Interesting. I've seen similar duplications in k8s 1.30.0, so I'll be diving into the problem more. Glad you were able to sort it in your instance!

crenshaw-dev avatar Jun 13 '24 14:06 crenshaw-dev

Interesting. I've seen similar duplications in k8s 1.30.0, so I'll be diving into the problem more. Glad you were able to sort it in your instance!

Same here, fresh k3s deployment ships with docker.io/rancher/mirrored-metrics-server:v0.7.0 and still faces this issue.

javydekoning avatar Jun 13 '24 14:06 javydekoning

I'm seeing the same since (I think) I upgraded from k8s 1.29.* to 1.30.1. Most of my helm charts render resources: {} when not specifying any, so it only affects two charts for me: kube-prometheus-stack and mariadb-operator. I can also confirm: server side diff doesn't change anything.

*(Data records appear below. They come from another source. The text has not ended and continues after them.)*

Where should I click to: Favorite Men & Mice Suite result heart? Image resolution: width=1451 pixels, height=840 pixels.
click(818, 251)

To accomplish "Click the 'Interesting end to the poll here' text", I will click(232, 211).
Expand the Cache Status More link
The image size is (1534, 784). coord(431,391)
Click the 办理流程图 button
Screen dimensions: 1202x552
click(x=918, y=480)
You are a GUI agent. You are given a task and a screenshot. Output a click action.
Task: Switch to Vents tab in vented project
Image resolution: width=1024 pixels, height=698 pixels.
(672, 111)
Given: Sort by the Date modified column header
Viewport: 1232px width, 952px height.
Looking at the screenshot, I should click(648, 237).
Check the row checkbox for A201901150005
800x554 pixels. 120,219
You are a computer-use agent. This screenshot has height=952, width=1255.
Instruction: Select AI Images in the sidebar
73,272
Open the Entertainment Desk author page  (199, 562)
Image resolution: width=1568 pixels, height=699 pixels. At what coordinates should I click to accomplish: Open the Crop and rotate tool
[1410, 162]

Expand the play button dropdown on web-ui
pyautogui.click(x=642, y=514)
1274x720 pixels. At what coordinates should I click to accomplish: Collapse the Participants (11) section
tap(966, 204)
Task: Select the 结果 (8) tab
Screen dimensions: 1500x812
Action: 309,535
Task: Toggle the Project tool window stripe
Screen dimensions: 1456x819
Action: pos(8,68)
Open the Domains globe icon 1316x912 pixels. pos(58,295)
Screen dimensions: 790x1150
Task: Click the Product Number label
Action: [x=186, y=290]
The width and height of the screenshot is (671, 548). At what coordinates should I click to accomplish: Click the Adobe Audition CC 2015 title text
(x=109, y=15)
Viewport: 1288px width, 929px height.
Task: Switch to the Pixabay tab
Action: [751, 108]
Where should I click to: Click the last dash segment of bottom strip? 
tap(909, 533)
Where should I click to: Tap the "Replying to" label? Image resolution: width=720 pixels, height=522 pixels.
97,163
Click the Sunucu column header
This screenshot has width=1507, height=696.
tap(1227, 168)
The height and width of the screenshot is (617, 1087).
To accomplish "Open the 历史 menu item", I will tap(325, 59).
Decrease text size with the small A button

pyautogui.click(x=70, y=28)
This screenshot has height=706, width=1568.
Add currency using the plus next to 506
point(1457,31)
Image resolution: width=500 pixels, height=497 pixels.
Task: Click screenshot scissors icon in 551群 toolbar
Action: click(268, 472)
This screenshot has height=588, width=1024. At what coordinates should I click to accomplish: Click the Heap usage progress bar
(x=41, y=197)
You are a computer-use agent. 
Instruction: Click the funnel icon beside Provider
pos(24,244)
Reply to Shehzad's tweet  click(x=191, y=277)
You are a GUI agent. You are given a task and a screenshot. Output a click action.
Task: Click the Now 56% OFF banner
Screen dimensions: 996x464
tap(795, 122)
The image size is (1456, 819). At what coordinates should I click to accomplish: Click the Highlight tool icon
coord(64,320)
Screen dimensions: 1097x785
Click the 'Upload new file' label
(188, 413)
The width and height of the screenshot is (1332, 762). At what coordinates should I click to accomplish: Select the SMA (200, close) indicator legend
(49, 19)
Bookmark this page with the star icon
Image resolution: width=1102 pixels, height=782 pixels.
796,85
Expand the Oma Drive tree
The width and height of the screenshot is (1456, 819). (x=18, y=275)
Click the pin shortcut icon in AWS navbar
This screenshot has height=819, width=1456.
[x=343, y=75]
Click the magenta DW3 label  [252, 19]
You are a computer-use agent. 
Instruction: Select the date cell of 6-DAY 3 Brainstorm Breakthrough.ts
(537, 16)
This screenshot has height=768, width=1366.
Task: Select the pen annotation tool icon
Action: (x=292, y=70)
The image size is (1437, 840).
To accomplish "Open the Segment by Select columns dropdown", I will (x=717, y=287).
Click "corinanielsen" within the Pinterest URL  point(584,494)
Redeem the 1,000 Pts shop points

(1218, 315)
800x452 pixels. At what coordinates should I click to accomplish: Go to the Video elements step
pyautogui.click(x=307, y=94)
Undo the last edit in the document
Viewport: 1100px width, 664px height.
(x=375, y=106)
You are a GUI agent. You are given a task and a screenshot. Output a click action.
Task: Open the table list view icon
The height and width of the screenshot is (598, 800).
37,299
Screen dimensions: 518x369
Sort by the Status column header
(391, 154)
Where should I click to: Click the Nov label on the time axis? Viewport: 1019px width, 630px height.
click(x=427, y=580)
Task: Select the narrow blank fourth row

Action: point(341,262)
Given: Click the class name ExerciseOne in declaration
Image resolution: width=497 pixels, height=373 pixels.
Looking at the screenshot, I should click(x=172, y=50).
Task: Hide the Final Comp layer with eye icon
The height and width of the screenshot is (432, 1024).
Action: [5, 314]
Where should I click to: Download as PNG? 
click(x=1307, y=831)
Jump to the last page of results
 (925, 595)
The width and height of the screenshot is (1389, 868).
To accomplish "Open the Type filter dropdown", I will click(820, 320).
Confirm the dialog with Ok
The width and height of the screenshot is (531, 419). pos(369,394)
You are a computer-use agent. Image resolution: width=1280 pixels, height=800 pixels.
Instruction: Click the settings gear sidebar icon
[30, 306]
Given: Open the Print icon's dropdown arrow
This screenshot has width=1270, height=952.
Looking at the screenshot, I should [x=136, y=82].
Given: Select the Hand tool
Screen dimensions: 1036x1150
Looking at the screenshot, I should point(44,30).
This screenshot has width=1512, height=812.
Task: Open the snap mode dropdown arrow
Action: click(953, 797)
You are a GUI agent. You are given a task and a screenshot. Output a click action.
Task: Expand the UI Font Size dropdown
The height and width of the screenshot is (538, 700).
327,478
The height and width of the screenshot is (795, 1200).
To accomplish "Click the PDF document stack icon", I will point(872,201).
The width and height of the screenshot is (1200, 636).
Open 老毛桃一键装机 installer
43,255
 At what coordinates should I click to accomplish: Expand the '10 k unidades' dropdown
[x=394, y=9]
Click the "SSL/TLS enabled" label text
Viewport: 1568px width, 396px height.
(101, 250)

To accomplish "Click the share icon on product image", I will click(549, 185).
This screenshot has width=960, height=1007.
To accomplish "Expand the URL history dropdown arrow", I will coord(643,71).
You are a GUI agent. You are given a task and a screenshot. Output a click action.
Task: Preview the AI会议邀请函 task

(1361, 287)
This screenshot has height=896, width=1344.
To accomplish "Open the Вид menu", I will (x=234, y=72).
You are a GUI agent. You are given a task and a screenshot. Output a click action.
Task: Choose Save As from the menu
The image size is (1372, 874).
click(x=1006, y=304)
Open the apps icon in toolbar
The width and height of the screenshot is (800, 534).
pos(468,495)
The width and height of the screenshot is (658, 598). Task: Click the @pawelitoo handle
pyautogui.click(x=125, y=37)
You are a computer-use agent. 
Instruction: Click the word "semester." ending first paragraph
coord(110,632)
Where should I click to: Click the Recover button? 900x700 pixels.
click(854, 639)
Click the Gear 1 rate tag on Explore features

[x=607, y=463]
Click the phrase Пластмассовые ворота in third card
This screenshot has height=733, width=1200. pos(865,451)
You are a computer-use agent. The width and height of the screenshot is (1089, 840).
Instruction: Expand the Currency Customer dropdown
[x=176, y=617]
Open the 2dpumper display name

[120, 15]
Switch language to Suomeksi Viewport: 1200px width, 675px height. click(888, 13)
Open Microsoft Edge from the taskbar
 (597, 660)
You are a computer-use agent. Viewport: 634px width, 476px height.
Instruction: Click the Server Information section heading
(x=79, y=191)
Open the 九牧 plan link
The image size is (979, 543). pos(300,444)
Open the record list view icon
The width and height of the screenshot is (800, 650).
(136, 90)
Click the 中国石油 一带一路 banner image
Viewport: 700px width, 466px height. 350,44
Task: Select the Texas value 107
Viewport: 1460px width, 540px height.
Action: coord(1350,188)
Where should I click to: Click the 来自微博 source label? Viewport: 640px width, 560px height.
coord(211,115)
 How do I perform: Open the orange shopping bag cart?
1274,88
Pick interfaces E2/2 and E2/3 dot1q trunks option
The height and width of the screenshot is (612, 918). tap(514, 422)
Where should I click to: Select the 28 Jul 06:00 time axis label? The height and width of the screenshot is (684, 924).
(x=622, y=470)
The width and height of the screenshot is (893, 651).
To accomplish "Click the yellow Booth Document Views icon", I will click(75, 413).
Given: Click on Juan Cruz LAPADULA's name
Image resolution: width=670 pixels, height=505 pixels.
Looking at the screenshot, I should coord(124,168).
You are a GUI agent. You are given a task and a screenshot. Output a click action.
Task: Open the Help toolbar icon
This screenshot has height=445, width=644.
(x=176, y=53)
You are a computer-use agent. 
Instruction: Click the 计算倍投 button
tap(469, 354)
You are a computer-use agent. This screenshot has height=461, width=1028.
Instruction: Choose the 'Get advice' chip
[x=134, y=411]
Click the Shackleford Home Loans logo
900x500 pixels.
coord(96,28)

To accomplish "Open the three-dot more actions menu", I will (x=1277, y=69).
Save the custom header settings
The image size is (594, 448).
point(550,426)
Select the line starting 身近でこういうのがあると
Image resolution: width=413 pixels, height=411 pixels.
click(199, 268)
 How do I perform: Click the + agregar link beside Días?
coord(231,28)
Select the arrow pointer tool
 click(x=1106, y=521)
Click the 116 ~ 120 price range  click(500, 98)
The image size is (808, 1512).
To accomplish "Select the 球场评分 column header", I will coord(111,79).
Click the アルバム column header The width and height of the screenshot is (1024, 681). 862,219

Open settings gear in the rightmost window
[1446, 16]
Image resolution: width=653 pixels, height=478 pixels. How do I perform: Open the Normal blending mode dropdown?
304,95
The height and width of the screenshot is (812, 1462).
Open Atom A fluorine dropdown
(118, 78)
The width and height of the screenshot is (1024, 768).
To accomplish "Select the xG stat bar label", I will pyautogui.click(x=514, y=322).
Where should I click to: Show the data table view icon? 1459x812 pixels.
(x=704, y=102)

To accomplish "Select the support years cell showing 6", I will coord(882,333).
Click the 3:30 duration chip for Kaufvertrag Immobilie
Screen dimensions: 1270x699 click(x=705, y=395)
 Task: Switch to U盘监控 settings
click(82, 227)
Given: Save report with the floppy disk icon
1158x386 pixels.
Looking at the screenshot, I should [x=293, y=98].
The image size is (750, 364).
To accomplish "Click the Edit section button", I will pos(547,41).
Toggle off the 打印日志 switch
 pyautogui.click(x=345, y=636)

pschichtel avatar Jun 14 '24 00:06 pschichtel

This disappeared for me with the upgrade to 1.30.2

pschichtel avatar Jun 25 '24 17:06 pschichtel

@pschichtel interesting... was there a change in version of metrics-server? (Or of any other aggregated API?)

crenshaw-dev avatar Jun 25 '24 17:06 crenshaw-dev

@crenshaw-dev metrics-server was updated as part of the 1.29.* -> 1.30.1 upgrade, but it hasn't changed when upgrading to 1.30.2

pschichtel avatar Jun 25 '24 19:06 pschichtel

That's strange... are you able to port-forward your metrics-server service and dump the /openapi/v2 output from that service?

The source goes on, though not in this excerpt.